What I can't for the life of me figure out is how to implement forwardauth on cluster2.org. I have tried the following:

• Deploy Proxy outpost with forwardauth Provider on cluster2, point DNS for id.cluster2.org at cluster2, authentik_host set to id.cluster2.org
  • This throws 404 errors
• Same as above, but with authentik_host set to id.cluster1.org
  • This breaks tenancy
• Proxy outpost on cluster2, point DNS for id.cluster2.org at cluster1's core / embedded outpost, authentik_host set to id.cluster2.org
  • This throws "no app for hostname" errors, unless I set the embedded outpost to receive cluster2's proxy application definition, in which case auth works but I get dropped at id.cluster2.org without a redirect
• Same as above, but proxy outpost on cluster1
  • This throws 404 errors

What am I missing here? The documentation isn't particularly helpful for this setup - quite happy to write some docs if someone can enlighten me on the right way to do this!

TL;DR: Multiple tenants, multiple K8s clusters, multiple forward-auth proxies. What's the right DNS / ingress / proxy deployment configuration?

[LaRenard]

I have a similar scenario with multiple docker hosts and domains (e.g. example.com and example.co.uk).

Deployments:

• Authentik Server and Worker on Docker1 with Traefik and a .com domain
• Proxy Outpost on Docker2 with Traefik and .co.uk domain

Config:

• Domain level forward auth providers, one for each domain
• Applications for each domain
• Each domain applied to its local outpost (one embedded and the other deployed manually).

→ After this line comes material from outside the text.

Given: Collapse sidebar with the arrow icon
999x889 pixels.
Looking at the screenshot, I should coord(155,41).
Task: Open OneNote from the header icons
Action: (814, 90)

Docker1/.com works fine and domain level forward auth is working
Docker2/.co.uk in any of the configs I've tried results in an endless loading page, a 404 or a redirect to the Authentik apps page.

Traefik on Docker1 uses the following rule for access:

 traefik.http.routers.authentik.rule: Host(`auth.example.com`) || HostRegexp(`{subdomain:[A-Za-z0-9](?:[A-Za-z0-9\-]{0,61}[A-Za-z0-9])?}.example.com`) && PathPrefix(`/outpost.goauthentik.io/`)

Both Traefik middlewares are setup the same way for forward auth with the address being:

traefik.http.middlewares.authentik.forwardauth.address: "http://<container name>:9000/outpost.goauthentik.io/auth/traefik"

Can anyone confirm this concept is possible?